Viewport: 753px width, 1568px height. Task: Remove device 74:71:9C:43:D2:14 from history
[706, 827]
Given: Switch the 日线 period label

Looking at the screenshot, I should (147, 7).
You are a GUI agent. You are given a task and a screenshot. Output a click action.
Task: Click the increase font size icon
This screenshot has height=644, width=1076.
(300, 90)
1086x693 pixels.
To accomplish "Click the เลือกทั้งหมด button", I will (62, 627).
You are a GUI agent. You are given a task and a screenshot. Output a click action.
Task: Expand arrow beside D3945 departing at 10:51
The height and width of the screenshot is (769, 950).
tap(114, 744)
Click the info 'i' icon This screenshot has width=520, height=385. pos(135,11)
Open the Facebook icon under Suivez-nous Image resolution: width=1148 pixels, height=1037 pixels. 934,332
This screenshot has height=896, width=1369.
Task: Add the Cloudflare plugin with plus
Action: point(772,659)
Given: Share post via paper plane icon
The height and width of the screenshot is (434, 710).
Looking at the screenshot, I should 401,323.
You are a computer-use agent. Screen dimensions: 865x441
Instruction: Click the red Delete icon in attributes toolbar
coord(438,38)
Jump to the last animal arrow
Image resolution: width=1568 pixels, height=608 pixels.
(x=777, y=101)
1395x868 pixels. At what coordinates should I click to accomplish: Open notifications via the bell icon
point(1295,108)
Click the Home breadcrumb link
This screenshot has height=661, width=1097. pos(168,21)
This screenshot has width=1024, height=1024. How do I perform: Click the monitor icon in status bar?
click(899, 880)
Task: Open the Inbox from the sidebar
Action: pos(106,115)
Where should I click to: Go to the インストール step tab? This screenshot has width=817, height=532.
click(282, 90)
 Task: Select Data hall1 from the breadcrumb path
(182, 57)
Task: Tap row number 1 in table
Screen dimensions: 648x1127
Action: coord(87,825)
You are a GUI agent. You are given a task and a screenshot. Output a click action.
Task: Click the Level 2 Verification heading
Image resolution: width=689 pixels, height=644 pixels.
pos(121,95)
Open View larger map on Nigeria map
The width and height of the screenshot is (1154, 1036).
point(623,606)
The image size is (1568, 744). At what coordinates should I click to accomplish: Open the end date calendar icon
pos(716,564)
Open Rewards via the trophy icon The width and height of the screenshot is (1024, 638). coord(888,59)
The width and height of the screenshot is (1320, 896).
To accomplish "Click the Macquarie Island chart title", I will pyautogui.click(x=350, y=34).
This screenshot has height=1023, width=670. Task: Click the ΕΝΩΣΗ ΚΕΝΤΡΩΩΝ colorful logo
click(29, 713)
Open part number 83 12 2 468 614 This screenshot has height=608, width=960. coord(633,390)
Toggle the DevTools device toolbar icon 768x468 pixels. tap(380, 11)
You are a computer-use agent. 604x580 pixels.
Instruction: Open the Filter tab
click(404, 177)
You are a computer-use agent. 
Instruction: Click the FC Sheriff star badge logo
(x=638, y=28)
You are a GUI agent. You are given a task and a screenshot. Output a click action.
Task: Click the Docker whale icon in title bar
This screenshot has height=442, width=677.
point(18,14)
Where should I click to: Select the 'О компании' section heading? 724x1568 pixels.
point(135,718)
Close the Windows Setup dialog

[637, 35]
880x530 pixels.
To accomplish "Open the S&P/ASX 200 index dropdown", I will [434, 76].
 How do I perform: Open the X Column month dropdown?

Goal of the exercise: Output the lines of the items above, starting at the line containing "Given: Switch the 日线 period label" and ending at the line containing "will (62, 627).", as a JSON list of strings with one string per line and blank lines left out.

Answer in full:
[
  "Given: Switch the 日线 period label",
  "Looking at the screenshot, I should (147, 7).",
  "You are a GUI agent. You are given a task and a screenshot. Output a click action.",
  "Task: Click the increase font size icon",
  "This screenshot has height=644, width=1076.",
  "(300, 90)",
  "1086x693 pixels.",
  "To accomplish \"Click the เลือกทั้งหมด button\", I will (62, 627)."
]